Kalbi nedensiz bir şekilde hızla atmaya başladı. Artık midesi bulanıyor ve yavaşça terliyordu. Vücudunun hazmedemediği bu hisse anlam veremiyordu. Gözlerini kısarak izlemeye devam ederken sağ kulağından bir ses duydu.

"Hay yapacağın işe! Orayı daha yeni sildim,"

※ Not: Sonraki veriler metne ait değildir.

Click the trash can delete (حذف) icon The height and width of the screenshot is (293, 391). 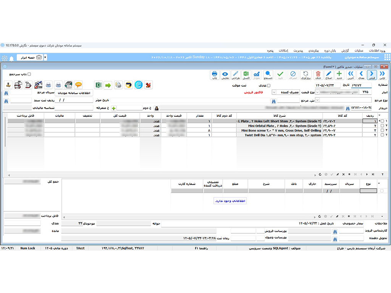tap(318, 75)
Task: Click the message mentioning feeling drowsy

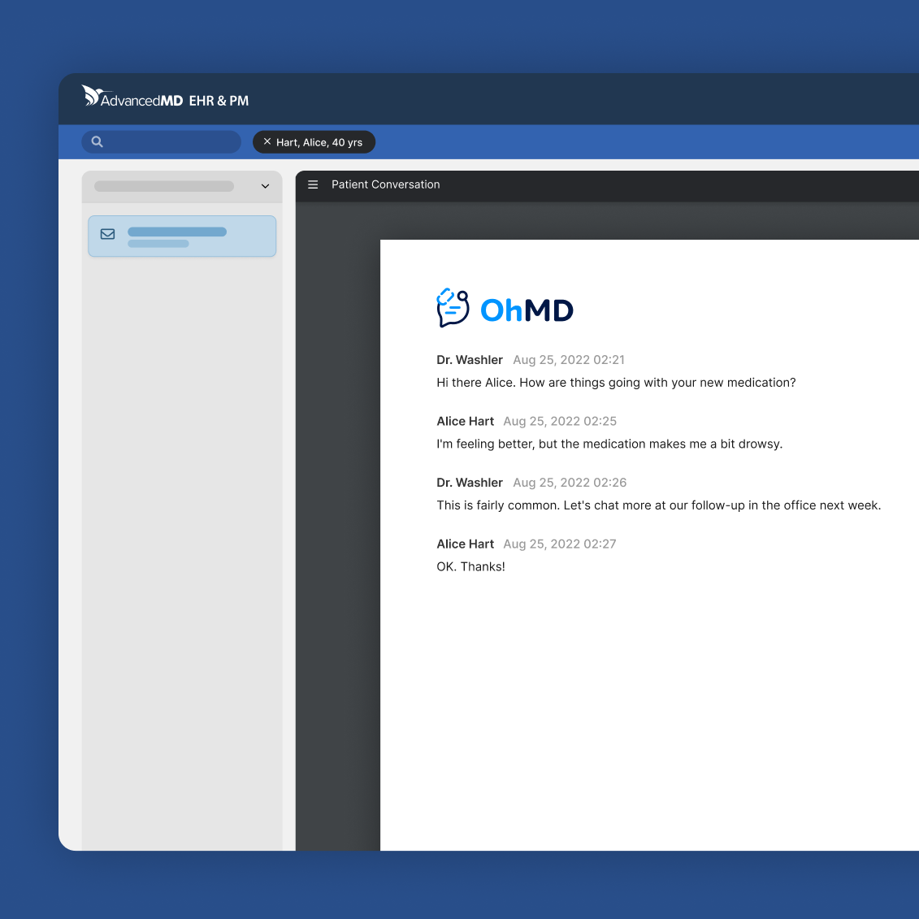Action: (x=609, y=444)
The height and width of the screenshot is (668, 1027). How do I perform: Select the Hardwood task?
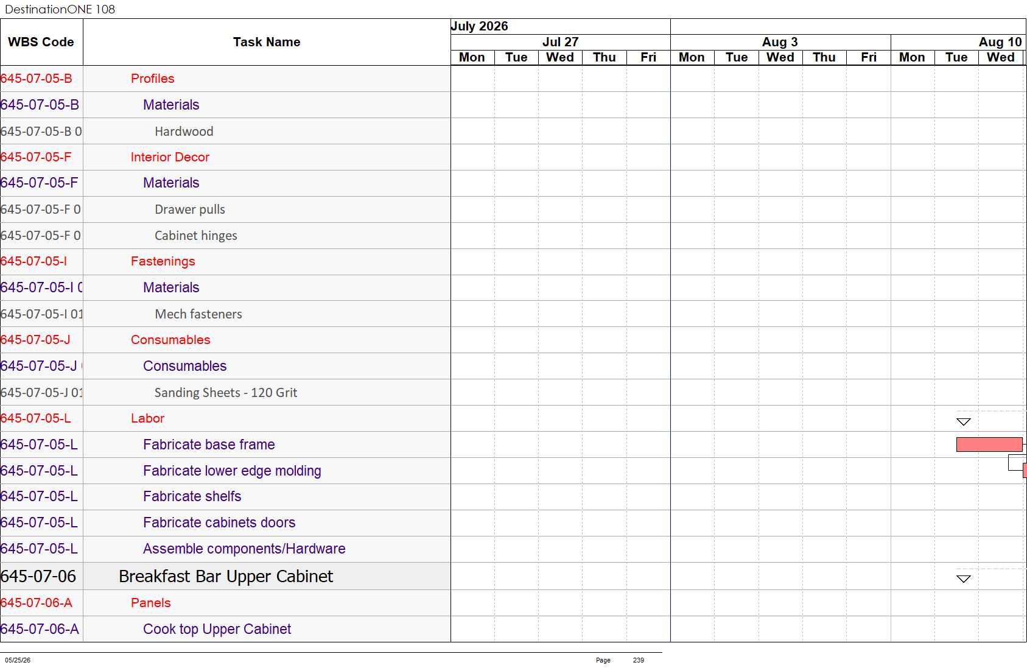point(184,132)
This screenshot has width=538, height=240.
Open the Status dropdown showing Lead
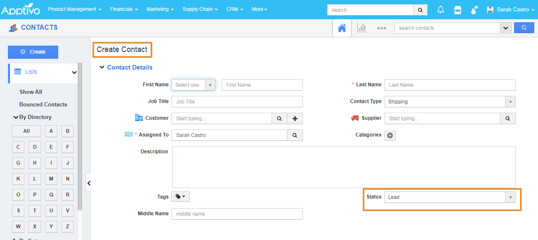(x=450, y=197)
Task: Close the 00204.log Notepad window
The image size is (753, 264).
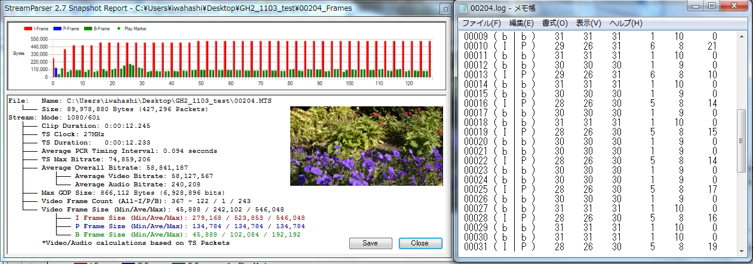Action: 734,6
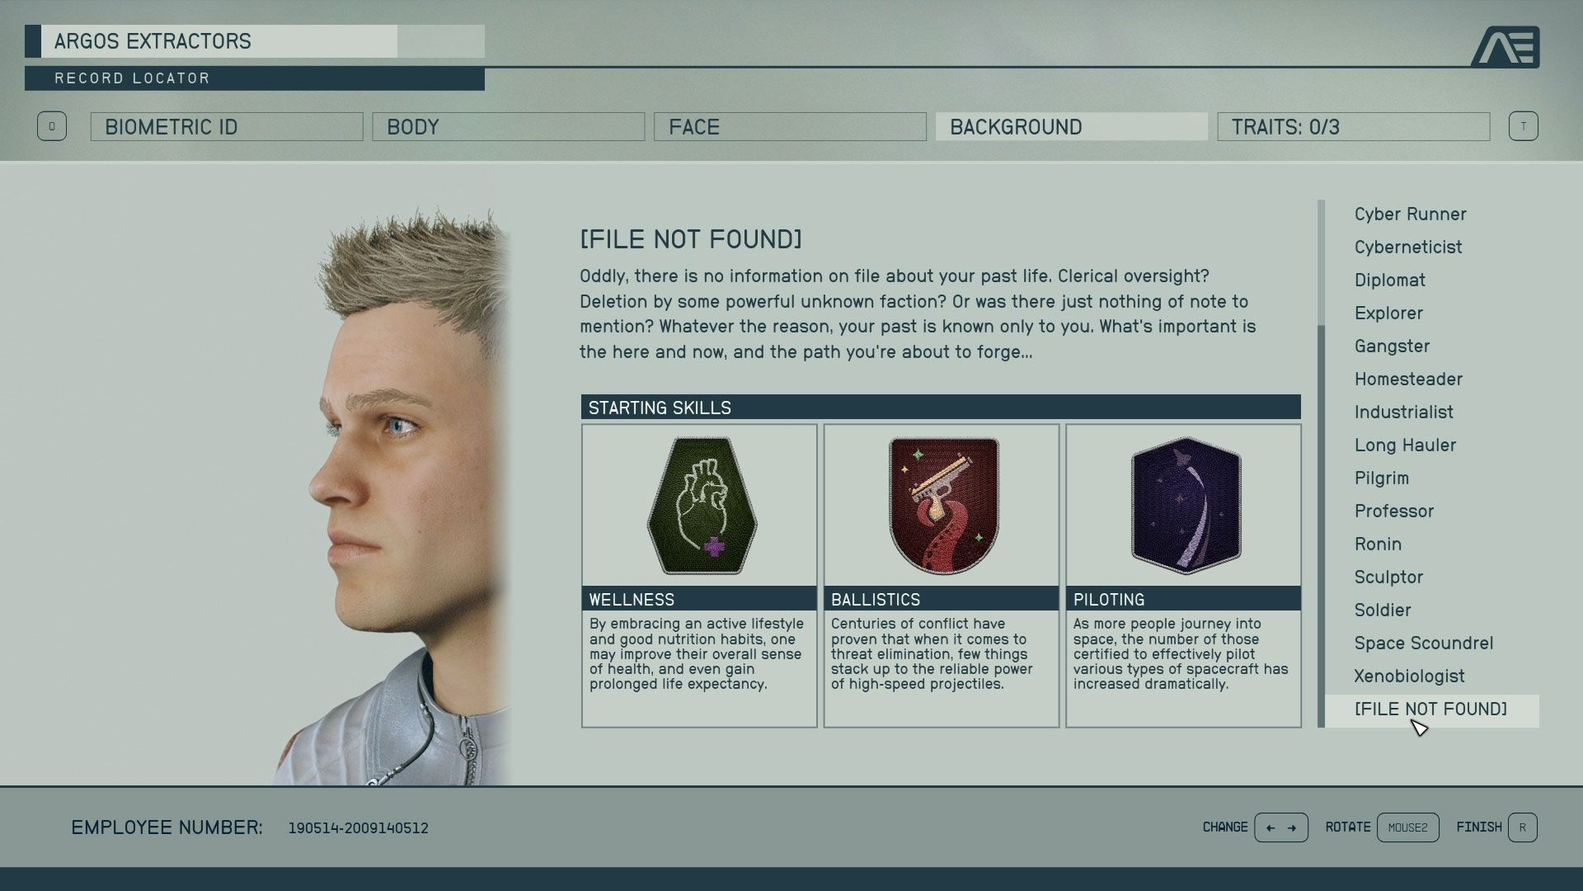Click the R key Finish icon
Screen dimensions: 1583x891
tap(1522, 827)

Korkudan zıplayan minho hemen sağ tarafını baktı. Kızgın bir ifadeyle ona bakan Chan'a dönmüştü. "Üzgünüm," diyerek eğildi. Chan'ın yüzünde kocaman bir gülümseme belirdi. "Madem üzgünsün al bakalım," diyerek sileceği Minho'nun eline tutuşturdu. Ardından Jisung'a seslenerek "Ben çıkıyorum," dedi ve gözleriyle Minho’yu işaret ederek "seninki.." diyerek sinsice gülümsedi. Minho ve jisung bu lafın üstüne göz göze geldiler. Jisung utançtan gözlerini kaçırmıştı. Minho da hızla yerleri silmeye başlamıştı.

...

Saatlerdir kafeye hiç müşteri gelmemişti. Jisung oturmuş, kenarı masada kitap okuyan Minho'yu izliyordu. Dakikalarca onu seyretti. Minho'nun baktığını bilmemesi bakışlarının kalıcı olmasını sağlıyordu. Jisung bir elini masaya koyup çenesine götürünce bakışları daha da anlamlaştı. Kestane renginde ki saçlarına güneş vuruyordu. Teni öylesine pürüzsüzdü. Dudakları pembenin garip bir tonuydu. Sıra gözlerine gelmişti. Daha önce kahverengi gözler dikkatini hiç bu kadar çekmemişti. Gözlerini kısarak baktı. Sanki yüzü bir kediyi andırıyordu. Belki bir o kadar da hırçındı.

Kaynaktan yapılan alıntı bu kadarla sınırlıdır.